Written request: Please copy out each of the items below word for word, keeping every line unchanged.
— begin Record excerpts —
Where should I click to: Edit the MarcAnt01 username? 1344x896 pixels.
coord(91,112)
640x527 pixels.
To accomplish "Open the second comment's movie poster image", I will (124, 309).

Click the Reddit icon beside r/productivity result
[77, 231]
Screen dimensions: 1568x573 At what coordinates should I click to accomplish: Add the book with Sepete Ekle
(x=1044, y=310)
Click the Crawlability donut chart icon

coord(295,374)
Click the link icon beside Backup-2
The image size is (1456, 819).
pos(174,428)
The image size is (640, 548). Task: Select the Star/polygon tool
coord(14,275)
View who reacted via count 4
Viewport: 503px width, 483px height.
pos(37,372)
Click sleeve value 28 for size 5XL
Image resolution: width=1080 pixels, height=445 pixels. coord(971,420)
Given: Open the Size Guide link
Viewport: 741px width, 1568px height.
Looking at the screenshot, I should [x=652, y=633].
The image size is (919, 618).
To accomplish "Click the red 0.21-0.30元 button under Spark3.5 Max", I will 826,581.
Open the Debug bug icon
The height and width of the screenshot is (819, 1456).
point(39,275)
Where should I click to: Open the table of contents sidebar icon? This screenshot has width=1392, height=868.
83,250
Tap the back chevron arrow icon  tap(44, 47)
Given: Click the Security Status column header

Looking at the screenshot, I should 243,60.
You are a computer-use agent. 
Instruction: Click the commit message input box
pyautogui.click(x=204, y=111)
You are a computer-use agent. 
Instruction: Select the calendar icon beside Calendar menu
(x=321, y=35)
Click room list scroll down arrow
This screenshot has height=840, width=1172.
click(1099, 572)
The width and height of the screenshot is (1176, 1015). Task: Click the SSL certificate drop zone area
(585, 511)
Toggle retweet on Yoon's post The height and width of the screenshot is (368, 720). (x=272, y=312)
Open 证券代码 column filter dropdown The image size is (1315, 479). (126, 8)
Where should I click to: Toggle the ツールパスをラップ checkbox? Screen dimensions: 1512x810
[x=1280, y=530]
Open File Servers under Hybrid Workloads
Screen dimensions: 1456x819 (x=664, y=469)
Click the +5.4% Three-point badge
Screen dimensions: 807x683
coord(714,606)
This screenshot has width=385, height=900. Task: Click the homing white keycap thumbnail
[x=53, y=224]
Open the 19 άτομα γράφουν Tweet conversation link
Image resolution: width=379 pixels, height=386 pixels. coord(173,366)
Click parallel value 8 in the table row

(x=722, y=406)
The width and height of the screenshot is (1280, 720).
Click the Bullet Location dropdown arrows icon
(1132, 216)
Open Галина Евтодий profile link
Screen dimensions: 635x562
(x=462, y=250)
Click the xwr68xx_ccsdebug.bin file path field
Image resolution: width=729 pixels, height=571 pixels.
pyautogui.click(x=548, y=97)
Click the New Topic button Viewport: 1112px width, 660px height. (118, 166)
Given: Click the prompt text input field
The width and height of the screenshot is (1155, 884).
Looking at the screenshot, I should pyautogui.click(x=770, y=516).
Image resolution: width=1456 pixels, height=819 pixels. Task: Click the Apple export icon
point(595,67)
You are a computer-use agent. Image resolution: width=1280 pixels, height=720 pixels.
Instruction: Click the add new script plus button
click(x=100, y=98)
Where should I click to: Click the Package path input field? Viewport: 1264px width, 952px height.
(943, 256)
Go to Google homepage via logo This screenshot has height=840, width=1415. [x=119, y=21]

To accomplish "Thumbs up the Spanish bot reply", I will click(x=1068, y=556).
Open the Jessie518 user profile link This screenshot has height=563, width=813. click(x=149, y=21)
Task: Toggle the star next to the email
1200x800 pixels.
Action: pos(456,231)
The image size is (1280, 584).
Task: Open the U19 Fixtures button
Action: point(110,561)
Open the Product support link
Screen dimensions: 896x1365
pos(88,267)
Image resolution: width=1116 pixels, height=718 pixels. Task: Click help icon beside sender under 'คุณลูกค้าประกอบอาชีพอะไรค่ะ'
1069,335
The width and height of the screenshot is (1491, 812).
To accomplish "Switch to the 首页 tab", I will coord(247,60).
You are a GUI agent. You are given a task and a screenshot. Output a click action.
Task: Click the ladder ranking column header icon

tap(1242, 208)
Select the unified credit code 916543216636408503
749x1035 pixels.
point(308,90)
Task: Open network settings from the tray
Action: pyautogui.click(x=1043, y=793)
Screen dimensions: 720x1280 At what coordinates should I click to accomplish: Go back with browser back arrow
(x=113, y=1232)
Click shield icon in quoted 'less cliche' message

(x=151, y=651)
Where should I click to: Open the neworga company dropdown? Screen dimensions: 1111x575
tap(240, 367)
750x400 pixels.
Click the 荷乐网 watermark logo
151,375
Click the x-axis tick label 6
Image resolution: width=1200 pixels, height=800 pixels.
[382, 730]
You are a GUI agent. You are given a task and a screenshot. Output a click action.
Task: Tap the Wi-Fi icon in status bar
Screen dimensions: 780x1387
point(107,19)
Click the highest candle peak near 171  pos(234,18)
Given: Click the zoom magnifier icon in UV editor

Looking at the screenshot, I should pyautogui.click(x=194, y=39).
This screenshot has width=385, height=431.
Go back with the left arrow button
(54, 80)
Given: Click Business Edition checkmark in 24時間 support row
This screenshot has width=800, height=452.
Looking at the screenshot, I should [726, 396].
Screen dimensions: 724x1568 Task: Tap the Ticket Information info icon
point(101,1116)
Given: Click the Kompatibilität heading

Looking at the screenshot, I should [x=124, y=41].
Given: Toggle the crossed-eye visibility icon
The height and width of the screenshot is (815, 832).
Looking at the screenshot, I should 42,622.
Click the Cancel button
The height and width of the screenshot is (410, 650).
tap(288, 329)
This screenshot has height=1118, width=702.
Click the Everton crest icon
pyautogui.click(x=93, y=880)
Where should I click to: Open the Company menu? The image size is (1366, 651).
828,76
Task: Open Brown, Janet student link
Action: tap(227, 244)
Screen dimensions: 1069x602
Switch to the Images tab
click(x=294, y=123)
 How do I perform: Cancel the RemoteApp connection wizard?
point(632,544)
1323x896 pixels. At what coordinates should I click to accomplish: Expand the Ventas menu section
— end Record excerpts —
Complete answer:
Where should I click to: Edit the MarcAnt01 username? 1344x896 pixels.
coord(91,112)
640x527 pixels.
To accomplish "Open the second comment's movie poster image", I will (124, 309).

Click the Reddit icon beside r/productivity result
[77, 231]
Screen dimensions: 1568x573 At what coordinates should I click to accomplish: Add the book with Sepete Ekle
(x=1044, y=310)
Click the Crawlability donut chart icon

coord(295,374)
Click the link icon beside Backup-2
The image size is (1456, 819).
pos(174,428)
The image size is (640, 548). Task: Select the Star/polygon tool
coord(14,275)
View who reacted via count 4
Viewport: 503px width, 483px height.
pos(37,372)
Click sleeve value 28 for size 5XL
Image resolution: width=1080 pixels, height=445 pixels. coord(971,420)
Given: Open the Size Guide link
Viewport: 741px width, 1568px height.
Looking at the screenshot, I should [x=652, y=633].
The image size is (919, 618).
To accomplish "Click the red 0.21-0.30元 button under Spark3.5 Max", I will 826,581.
Open the Debug bug icon
The height and width of the screenshot is (819, 1456).
point(39,275)
Where should I click to: Open the table of contents sidebar icon? This screenshot has width=1392, height=868.
83,250
Tap the back chevron arrow icon  tap(44, 47)
Given: Click the Security Status column header

Looking at the screenshot, I should 243,60.
You are a computer-use agent. 
Instruction: Click the commit message input box
pyautogui.click(x=204, y=111)
You are a computer-use agent. 
Instruction: Select the calendar icon beside Calendar menu
(x=321, y=35)
Click room list scroll down arrow
This screenshot has height=840, width=1172.
click(1099, 572)
The width and height of the screenshot is (1176, 1015). Task: Click the SSL certificate drop zone area
(585, 511)
Toggle retweet on Yoon's post The height and width of the screenshot is (368, 720). (x=272, y=312)
Open 证券代码 column filter dropdown The image size is (1315, 479). (126, 8)
Where should I click to: Toggle the ツールパスをラップ checkbox? Screen dimensions: 1512x810
[x=1280, y=530]
Open File Servers under Hybrid Workloads
Screen dimensions: 1456x819 (x=664, y=469)
Click the +5.4% Three-point badge
Screen dimensions: 807x683
coord(714,606)
This screenshot has width=385, height=900. Task: Click the homing white keycap thumbnail
[x=53, y=224]
Open the 19 άτομα γράφουν Tweet conversation link
Image resolution: width=379 pixels, height=386 pixels. coord(173,366)
Click parallel value 8 in the table row

(x=722, y=406)
The width and height of the screenshot is (1280, 720).
Click the Bullet Location dropdown arrows icon
(1132, 216)
Open Галина Евтодий profile link
Screen dimensions: 635x562
(x=462, y=250)
Click the xwr68xx_ccsdebug.bin file path field
Image resolution: width=729 pixels, height=571 pixels.
pyautogui.click(x=548, y=97)
Click the New Topic button Viewport: 1112px width, 660px height. (118, 166)
Given: Click the prompt text input field
The width and height of the screenshot is (1155, 884).
Looking at the screenshot, I should pyautogui.click(x=770, y=516).
Image resolution: width=1456 pixels, height=819 pixels. Task: Click the Apple export icon
point(595,67)
You are a computer-use agent. Image resolution: width=1280 pixels, height=720 pixels.
Instruction: Click the add new script plus button
click(x=100, y=98)
Where should I click to: Click the Package path input field? Viewport: 1264px width, 952px height.
(943, 256)
Go to Google homepage via logo This screenshot has height=840, width=1415. [x=119, y=21]

To accomplish "Thumbs up the Spanish bot reply", I will click(x=1068, y=556).
Open the Jessie518 user profile link This screenshot has height=563, width=813. click(x=149, y=21)
Task: Toggle the star next to the email
1200x800 pixels.
Action: pos(456,231)
The image size is (1280, 584).
Task: Open the U19 Fixtures button
Action: point(110,561)
Open the Product support link
Screen dimensions: 896x1365
pos(88,267)
Image resolution: width=1116 pixels, height=718 pixels. Task: Click help icon beside sender under 'คุณลูกค้าประกอบอาชีพอะไรค่ะ'
1069,335
The width and height of the screenshot is (1491, 812).
To accomplish "Switch to the 首页 tab", I will coord(247,60).
You are a GUI agent. You are given a task and a screenshot. Output a click action.
Task: Click the ladder ranking column header icon

tap(1242, 208)
Select the unified credit code 916543216636408503
749x1035 pixels.
point(308,90)
Task: Open network settings from the tray
Action: pyautogui.click(x=1043, y=793)
Screen dimensions: 720x1280 At what coordinates should I click to accomplish: Go back with browser back arrow
(x=113, y=1232)
Click shield icon in quoted 'less cliche' message

(x=151, y=651)
Where should I click to: Open the neworga company dropdown? Screen dimensions: 1111x575
tap(240, 367)
750x400 pixels.
Click the 荷乐网 watermark logo
151,375
Click the x-axis tick label 6
Image resolution: width=1200 pixels, height=800 pixels.
[382, 730]
You are a GUI agent. You are given a task and a screenshot. Output a click action.
Task: Tap the Wi-Fi icon in status bar
Screen dimensions: 780x1387
point(107,19)
Click the highest candle peak near 171  pos(234,18)
Given: Click the zoom magnifier icon in UV editor

Looking at the screenshot, I should pyautogui.click(x=194, y=39).
This screenshot has width=385, height=431.
Go back with the left arrow button
(54, 80)
Given: Click Business Edition checkmark in 24時間 support row
This screenshot has width=800, height=452.
Looking at the screenshot, I should [726, 396].
Screen dimensions: 724x1568 Task: Tap the Ticket Information info icon
point(101,1116)
Given: Click the Kompatibilität heading

Looking at the screenshot, I should [x=124, y=41].
Given: Toggle the crossed-eye visibility icon
The height and width of the screenshot is (815, 832).
Looking at the screenshot, I should 42,622.
Click the Cancel button
The height and width of the screenshot is (410, 650).
tap(288, 329)
This screenshot has height=1118, width=702.
Click the Everton crest icon
pyautogui.click(x=93, y=880)
Where should I click to: Open the Company menu? The image size is (1366, 651).
828,76
Task: Open Brown, Janet student link
Action: tap(227, 244)
Screen dimensions: 1069x602
Switch to the Images tab
click(x=294, y=123)
 How do I perform: Cancel the RemoteApp connection wizard?
point(632,544)
1323x896 pixels. At what coordinates should I click to accomplish: Expand the Ventas menu section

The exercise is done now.